───── TEXTO DE LEITURA ─────

Anestésico potencialmente eficaz como antidepressivo é testado no tratamento da depressão pós-parto em animais

Pesquisa estuda os efeitos da depressão pós-parto em roedores e um possível tratamento utilizando a cetamina

Pesquisadores estudam a eficiência de analgésico no tratamento da depressão pós-parto em roedores [Crédito: Luana Franzão utitlizando elementos do FlatIcon]

As neuropatologias são investigadas pela ciência há muito tempo. Doenças como o Alzheimer ou o Mal de Parkinson, apesar de serem amplamente presentes nas pesquisas de neurociência em todo o mundo, ainda não possuem uma solução definitiva. Males psiquiátricos, como a depressão ou a ansiedade crônica, também são pauta dos laboratórios, pois apesar de existirem diversas soluções para esses quadros, a necessidade de medicamentos mais precisos se torna cada vez maior.

Diante de uma gama infinita de demandas, muitos pesquisadores optam por se debruçar sobre os efeitos inexplorados de medicamentos já conhecidos e amplamente utilizados. Dessa forma, é possível analisar substâncias que são sabidamente seguras e descobrir novas eficácias desses farmacológicos. É o caso de pesquisas recentes, por exemplo, de medicamentos como a hidroxicloroquina contra a Covid-19: uma droga que é eficientemente utilizada no tratamento da malária teve seu uso investigado no combate contra o novo coronavírus — e, neste caso, não obteve resultados significativos.

─────

▶ **ATIVIDADE PROPOSTA**
No texto sobre a cetamina e a depressão pós-parto, reescreva o trecho que começa com as palavras "As neuropatologias são" e termina em "cada vez maior.", substituindo "laboratórios" por "centros de pesquisa".

───── EXTRATO DOS DADOS ─────

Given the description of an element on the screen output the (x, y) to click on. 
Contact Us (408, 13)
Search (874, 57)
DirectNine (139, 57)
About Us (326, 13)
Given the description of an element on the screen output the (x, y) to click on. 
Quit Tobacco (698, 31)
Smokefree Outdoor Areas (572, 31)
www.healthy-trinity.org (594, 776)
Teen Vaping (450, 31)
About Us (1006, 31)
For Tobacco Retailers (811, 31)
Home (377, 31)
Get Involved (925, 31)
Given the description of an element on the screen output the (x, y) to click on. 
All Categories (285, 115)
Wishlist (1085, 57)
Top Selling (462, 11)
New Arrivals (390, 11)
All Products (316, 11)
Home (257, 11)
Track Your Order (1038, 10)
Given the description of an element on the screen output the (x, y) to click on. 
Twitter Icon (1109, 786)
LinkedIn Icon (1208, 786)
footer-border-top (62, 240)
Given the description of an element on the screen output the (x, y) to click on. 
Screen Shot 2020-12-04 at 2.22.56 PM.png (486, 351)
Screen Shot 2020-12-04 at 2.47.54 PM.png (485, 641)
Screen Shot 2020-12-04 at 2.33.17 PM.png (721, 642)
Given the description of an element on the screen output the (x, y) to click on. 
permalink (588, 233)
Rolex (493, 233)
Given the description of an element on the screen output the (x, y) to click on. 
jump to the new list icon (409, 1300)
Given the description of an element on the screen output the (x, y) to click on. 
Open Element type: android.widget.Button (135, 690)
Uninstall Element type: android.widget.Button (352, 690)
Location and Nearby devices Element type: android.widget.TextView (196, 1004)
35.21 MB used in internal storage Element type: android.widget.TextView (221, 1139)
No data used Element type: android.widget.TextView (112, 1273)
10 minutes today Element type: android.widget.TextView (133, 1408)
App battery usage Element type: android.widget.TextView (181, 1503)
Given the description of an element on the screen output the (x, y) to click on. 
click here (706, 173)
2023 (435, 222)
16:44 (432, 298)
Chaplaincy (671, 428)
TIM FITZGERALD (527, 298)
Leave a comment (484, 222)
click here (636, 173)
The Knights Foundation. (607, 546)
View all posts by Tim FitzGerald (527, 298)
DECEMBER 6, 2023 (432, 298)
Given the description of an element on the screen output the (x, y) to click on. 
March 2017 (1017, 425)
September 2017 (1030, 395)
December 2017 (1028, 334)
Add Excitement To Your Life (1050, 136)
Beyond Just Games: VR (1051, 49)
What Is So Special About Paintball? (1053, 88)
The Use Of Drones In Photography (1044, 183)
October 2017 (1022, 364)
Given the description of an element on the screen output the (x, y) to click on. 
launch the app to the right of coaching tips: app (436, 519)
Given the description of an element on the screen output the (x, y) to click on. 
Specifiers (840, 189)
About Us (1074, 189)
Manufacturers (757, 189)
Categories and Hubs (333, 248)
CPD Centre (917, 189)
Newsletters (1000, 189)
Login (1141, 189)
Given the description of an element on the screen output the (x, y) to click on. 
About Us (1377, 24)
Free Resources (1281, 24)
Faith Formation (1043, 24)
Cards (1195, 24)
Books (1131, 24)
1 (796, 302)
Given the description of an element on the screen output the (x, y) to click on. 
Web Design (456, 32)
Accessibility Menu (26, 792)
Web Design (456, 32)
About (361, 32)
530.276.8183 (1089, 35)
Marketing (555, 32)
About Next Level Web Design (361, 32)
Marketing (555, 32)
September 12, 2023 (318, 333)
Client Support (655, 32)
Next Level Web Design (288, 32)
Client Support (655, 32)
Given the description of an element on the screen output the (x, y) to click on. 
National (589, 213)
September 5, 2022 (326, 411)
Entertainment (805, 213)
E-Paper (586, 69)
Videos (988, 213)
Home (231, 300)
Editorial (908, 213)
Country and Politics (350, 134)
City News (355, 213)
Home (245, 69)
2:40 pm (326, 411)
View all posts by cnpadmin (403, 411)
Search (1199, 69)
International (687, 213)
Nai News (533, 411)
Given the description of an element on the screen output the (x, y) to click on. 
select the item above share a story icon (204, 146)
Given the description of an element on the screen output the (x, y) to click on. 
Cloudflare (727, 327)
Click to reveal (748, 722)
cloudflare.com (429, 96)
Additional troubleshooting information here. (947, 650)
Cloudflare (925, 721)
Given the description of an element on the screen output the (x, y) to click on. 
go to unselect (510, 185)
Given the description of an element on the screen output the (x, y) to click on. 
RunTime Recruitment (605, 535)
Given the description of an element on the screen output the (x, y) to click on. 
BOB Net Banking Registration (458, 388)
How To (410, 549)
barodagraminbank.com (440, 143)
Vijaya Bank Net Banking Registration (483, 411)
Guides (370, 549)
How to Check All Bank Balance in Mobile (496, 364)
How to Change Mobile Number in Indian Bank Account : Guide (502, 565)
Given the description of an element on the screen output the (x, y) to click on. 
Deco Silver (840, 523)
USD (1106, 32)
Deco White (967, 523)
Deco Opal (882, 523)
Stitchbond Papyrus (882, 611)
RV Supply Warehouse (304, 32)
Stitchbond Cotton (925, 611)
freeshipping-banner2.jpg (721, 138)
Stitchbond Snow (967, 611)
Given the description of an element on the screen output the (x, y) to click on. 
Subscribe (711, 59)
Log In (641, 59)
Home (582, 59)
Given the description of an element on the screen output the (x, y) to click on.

─────

▶ **RESPOSTA DA ATIVIDADE**
As neuropatologias são investigadas pela ciência há muito tempo. Doenças como o Alzheimer ou o Mal de Parkinson, apesar de serem amplamente presentes nas pesquisas de neurociência em todo o mundo, ainda não possuem uma solução definitiva. Males psiquiátricos, como a depressão ou a ansiedade crônica, também são pauta dos centros de pesquisa, pois apesar de existirem diversas soluções para esses quadros, a necessidade de medicamentos mais precisos se torna cada vez maior.